Could you print, exactly and without pictures, only the lines from the one with "Task: Go to previous page with gray arrow" through the end of the records below?

** Opening GIVEN DATA block **

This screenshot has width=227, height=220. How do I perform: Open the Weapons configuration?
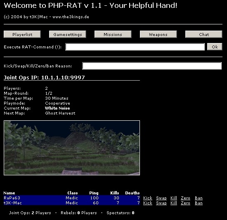158,34
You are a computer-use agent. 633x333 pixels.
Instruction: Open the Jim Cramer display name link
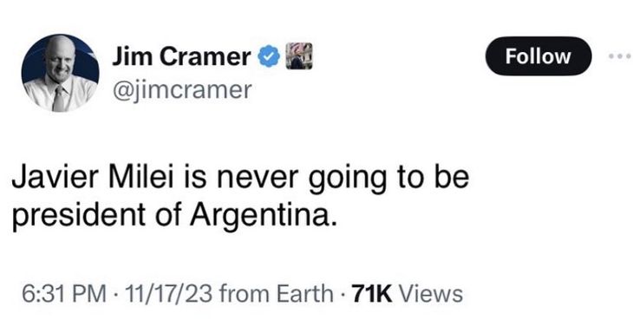[x=181, y=56]
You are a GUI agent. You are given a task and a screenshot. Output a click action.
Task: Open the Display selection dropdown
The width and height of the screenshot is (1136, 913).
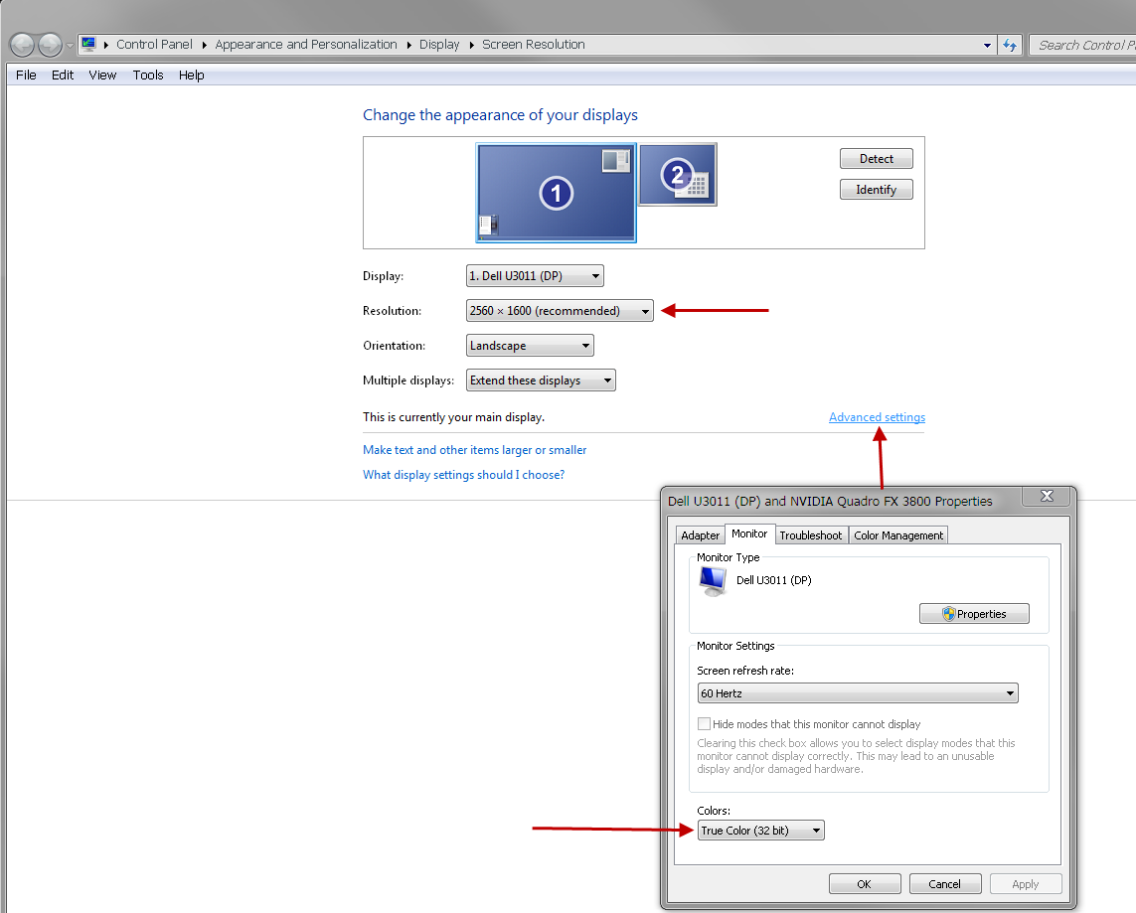(x=535, y=276)
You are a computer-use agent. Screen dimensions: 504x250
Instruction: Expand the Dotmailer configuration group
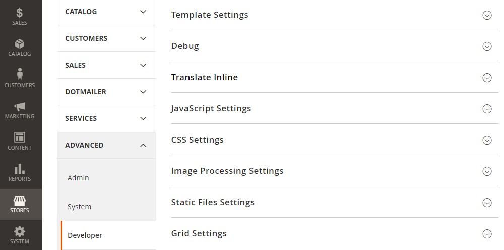click(x=106, y=92)
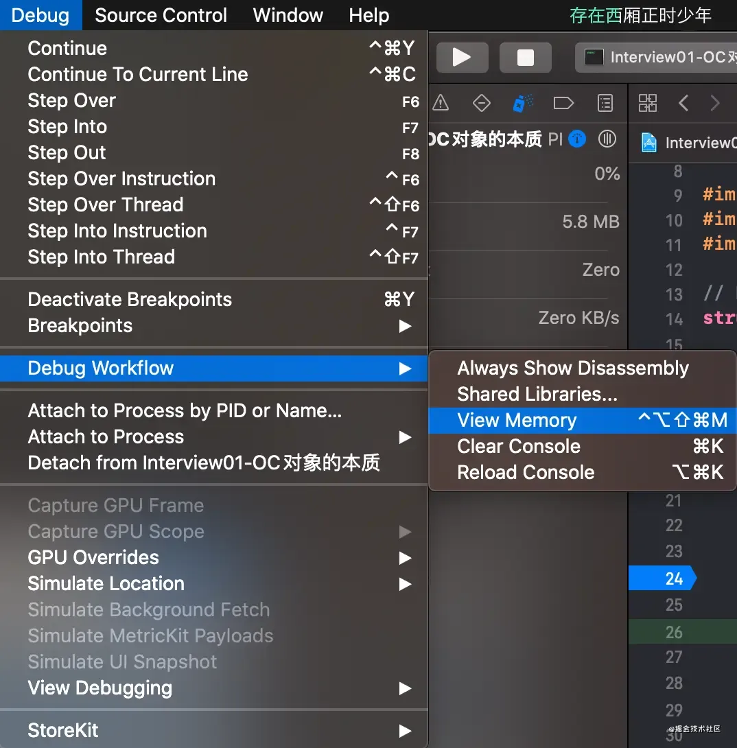The height and width of the screenshot is (748, 737).
Task: Enable Always Show Disassembly
Action: (x=572, y=369)
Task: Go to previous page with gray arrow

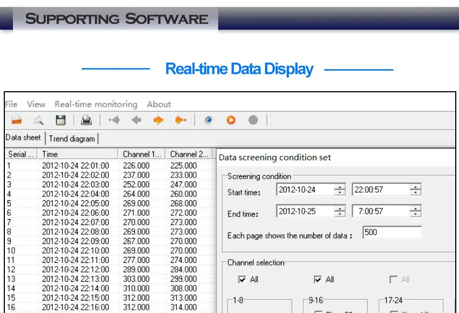Action: [x=137, y=120]
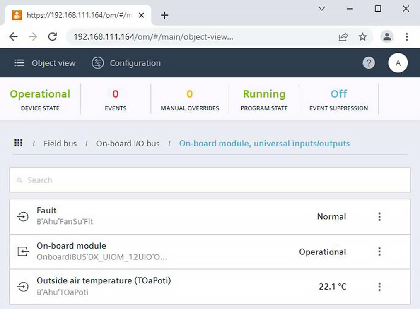Click the Fault input object icon
The width and height of the screenshot is (420, 309).
click(x=23, y=216)
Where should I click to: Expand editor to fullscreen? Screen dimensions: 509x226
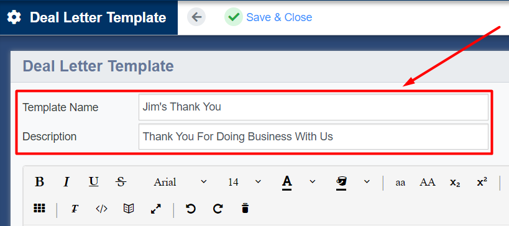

** Closing GIVEN DATA block **

- _OUTPUT BELOW_
Task: Go to previous page with gray arrow

Action: [x=137, y=120]
Click the Fault input object icon
The width and height of the screenshot is (420, 309).
click(x=23, y=216)
Where should I click to: Expand editor to fullscreen? Screen dimensions: 509x226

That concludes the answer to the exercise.